Lorsqu’en 1982, à l’âge de 12 ans, Emmanuelle Michaux réalise son premier film, elle ignore que cette petite fiction inaugure une recherche qu’elle ne va cesser de poursuivre dans son travail artistique.
Dans ce film, une femme venue de l’au-delà entraine un jeune garçon avec elle. Le mot « fin » tenu par le garçon maintenant mort, conclut le film.

Pur résultat de l’inconscient de la très jeune artiste, ce film d’enfance préfigure pourtant tout le corpus du futur travail d’Emmanuelle Michaux, la vacuité, la mémoire, l’héritage, la disparition, la matérialité du temps, la narration et la perception du réel à travers le médium filmique.

Un travail qui s’inscrit dans la lignée des essais cinématographiques de Chris Marker et Jonas Mekas, et la filiation de la démarche de Christian Boltanski, qualifiée de « Mythologies individuelles », ou encore de Sophie Calle, dont la propre vie est l’objet même de son œuvre.

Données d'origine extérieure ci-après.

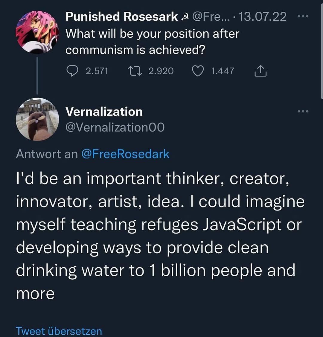Click the 2.571 replies count
The height and width of the screenshot is (337, 323).
click(97, 71)
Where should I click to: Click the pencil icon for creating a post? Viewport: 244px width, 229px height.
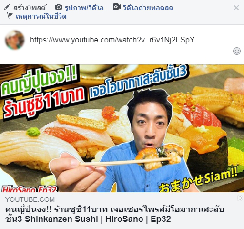(x=7, y=7)
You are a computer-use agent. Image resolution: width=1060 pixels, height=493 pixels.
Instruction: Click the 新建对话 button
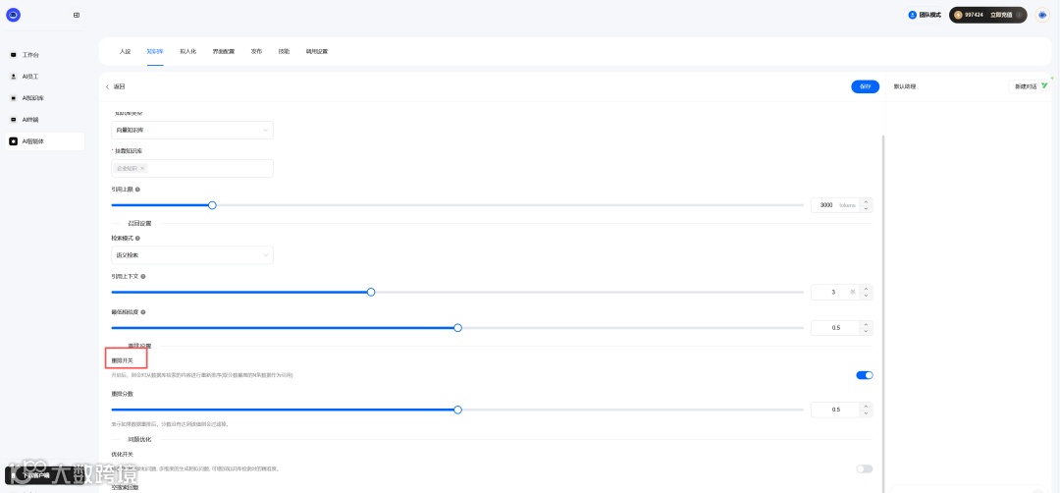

Car si Emmanuelle Michaux « fait » des films « sans en faire », c’est qu’elle porte un rêve. Un rêve qui n’est pas le sien, mais celui de son père, un cinéphile et cinéaste amateur passionné marqué par la mort de sa mère, dont il découvre le corps alors qu’il n’est qu’un enfant.
De cette « histoire constituante », dont Emmanuelle Michaux remonte le fil au cours de son travail, l’artiste va faire œuvre.

Mais c’est bien le mythe cinématographique, en tant que phénomène social et historique, qu’elle interroge à travers son travail universitaire et sa démarche artistique. Cette réappropriation du réel au moyen de l’image en mouvement, cette narrativisation du quotidien à travers la fiction ou l’enregistrement de la vie. Qu’est-ce qui est vrai ? Qu’est-ce qui est montré ou occulté ?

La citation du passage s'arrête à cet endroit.